Kerry James Marshall to Design Stained Glass Windows for National Cathedral Following Removal of Confederate Symbols
Kerry James Marshall has been tapped to design new windows for the National Cathedral in Washington, D.C., church officials announced. The previous windows, which had been donated by the Daughters of the Confederacy in 1953, honored the Confederate generals Robert E. Lee and Stonewall Jackson.
In 2015, the windows became a point of contention. Two years later, in 2017, the National Cathedral decided to remove the two stained glass windows honoring Lee and Jackson. At the time, nine people had just been murdered in a historically Black church in Charleston, South Carolina, by the white supremacist Dylann Roof. The shooting prompted church leaders to think deeply about the presence of Confederate symbols in the National Cathedral.
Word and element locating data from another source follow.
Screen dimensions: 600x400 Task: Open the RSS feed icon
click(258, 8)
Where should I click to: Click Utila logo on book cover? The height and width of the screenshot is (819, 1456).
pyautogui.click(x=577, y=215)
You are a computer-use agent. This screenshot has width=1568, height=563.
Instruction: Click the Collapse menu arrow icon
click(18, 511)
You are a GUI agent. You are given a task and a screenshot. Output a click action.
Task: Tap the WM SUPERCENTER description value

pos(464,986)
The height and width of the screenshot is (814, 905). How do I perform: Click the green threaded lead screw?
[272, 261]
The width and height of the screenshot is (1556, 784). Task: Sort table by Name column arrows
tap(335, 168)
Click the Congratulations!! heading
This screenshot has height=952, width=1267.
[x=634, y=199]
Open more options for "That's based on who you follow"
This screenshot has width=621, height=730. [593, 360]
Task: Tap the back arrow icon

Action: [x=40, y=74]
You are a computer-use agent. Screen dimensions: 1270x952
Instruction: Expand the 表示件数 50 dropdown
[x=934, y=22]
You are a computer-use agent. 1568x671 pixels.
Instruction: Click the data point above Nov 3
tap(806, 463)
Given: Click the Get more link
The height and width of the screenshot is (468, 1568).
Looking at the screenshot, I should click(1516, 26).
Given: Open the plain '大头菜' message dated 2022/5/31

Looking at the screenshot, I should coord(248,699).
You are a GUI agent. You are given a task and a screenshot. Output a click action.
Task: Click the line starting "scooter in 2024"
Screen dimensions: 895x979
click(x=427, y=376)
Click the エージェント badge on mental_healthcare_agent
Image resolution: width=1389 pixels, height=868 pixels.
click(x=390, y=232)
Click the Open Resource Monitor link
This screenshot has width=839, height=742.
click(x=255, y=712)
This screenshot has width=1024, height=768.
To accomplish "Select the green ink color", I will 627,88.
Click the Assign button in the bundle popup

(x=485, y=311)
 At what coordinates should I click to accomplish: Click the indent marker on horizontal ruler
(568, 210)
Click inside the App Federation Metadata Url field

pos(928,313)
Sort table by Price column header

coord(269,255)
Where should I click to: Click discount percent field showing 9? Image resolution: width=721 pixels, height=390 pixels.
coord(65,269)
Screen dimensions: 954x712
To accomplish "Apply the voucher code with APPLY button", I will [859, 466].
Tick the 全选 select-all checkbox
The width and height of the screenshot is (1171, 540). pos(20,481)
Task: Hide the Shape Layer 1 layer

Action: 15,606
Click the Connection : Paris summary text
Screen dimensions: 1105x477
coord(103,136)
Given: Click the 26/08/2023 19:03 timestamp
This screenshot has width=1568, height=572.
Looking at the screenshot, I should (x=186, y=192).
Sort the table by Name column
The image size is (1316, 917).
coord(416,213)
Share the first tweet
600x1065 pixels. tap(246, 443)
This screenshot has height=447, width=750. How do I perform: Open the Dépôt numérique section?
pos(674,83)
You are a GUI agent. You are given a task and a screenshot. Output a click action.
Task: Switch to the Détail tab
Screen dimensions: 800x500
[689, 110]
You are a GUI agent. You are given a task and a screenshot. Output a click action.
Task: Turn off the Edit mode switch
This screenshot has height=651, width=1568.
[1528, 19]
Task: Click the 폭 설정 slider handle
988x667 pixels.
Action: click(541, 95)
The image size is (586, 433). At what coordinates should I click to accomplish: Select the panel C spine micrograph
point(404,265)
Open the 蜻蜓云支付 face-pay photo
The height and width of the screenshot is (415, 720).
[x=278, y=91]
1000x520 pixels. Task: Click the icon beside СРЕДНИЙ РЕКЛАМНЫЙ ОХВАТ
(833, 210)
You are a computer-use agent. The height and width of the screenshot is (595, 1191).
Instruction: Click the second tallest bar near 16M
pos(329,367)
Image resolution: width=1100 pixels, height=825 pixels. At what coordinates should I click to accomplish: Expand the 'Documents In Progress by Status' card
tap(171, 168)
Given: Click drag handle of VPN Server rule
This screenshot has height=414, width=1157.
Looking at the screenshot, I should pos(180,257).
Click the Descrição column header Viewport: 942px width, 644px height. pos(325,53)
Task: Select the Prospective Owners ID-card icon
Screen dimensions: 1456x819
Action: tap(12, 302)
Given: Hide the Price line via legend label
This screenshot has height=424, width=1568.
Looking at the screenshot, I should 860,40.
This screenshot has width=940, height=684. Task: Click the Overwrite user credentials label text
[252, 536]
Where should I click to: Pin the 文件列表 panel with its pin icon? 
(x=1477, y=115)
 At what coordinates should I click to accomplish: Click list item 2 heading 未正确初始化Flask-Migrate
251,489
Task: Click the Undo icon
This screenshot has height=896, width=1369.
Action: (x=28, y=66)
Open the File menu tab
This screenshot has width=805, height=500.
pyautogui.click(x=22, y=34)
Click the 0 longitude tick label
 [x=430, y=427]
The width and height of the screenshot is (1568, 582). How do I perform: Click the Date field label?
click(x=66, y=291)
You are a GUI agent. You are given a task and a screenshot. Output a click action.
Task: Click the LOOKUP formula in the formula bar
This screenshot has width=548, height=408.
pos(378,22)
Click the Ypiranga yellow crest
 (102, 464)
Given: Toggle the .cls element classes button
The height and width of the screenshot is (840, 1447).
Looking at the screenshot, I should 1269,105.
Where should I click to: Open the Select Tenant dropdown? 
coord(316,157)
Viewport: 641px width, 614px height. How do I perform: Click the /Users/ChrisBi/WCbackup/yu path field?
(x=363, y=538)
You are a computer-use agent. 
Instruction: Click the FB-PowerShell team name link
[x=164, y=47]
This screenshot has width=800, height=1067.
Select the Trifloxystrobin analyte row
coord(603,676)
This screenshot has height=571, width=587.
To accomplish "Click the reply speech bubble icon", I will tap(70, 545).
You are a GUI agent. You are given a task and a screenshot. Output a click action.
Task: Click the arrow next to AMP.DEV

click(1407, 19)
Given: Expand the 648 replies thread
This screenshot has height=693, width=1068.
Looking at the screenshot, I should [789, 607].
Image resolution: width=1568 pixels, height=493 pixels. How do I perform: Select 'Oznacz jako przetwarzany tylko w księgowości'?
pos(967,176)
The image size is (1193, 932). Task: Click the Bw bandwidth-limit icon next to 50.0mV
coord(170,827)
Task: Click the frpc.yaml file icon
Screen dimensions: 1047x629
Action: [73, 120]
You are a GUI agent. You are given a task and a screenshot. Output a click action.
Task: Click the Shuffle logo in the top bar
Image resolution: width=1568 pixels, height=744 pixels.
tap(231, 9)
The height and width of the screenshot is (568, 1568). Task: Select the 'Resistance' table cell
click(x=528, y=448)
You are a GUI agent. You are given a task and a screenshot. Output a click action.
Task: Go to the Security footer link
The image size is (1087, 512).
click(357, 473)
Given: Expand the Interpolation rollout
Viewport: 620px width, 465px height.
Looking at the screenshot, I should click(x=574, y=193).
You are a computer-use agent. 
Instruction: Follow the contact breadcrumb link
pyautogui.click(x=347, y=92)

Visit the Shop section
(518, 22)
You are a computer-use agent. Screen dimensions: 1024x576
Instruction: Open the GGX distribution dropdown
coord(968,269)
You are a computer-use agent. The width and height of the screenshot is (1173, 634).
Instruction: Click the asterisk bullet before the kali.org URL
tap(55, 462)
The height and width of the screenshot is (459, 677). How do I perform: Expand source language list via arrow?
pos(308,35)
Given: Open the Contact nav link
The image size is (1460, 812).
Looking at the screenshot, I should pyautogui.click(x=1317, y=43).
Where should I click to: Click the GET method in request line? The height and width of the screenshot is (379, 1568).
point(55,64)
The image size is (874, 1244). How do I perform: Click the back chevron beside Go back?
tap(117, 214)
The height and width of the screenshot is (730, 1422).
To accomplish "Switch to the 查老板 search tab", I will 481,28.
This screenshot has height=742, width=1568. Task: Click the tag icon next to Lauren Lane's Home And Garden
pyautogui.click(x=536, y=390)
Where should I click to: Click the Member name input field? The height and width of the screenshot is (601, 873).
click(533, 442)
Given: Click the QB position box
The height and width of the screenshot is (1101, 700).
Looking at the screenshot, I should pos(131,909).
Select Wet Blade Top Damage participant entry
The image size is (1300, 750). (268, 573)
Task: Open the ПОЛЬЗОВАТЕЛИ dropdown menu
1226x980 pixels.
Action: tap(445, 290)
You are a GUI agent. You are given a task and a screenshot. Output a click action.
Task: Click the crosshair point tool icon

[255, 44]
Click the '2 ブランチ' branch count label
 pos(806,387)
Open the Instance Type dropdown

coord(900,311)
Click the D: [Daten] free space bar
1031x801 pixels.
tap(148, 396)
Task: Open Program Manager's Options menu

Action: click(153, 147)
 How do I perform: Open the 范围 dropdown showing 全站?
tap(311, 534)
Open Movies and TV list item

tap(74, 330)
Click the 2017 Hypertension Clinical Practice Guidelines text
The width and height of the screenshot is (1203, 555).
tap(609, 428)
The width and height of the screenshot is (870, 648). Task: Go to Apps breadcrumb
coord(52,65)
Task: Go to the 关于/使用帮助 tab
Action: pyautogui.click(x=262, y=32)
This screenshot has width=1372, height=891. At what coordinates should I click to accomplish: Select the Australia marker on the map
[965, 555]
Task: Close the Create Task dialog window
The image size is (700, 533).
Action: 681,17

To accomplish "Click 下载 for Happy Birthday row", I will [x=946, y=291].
“Right now I don’t have a clear concept of what I think I will do,” Marshall told the New York Times. “It will have to be work that is able to synthesize a multiplicity of ideas and sentiments about what the country represents for all of us. There will be some kind of imagery that presents itself as an invitation to reflection on the meaning of America now.”
Marshall is a preeminent contemporary artist well known for his engagement with social justice, Black portraiture, and American history. In 2020, Marshall’s work was featured on the cover of Vogue’s September 2020 issue.
In 2018, Marshall vowed to never make public artwork again after the city of Chicago attempted to sell his mural Knowledge and Power (1995), which he had painted for the Chicago Public Library. Though the city reversed its choice to sell the work, Marshall remained disillusioned—until now.
This project represents the first time Marshall has worked with stained glass. He is collaborating with the poet Elizabeth Alexander, who will write a poem to be installed in stone tablets alongside the windows. The new windows are expected to be unveiled in 2023.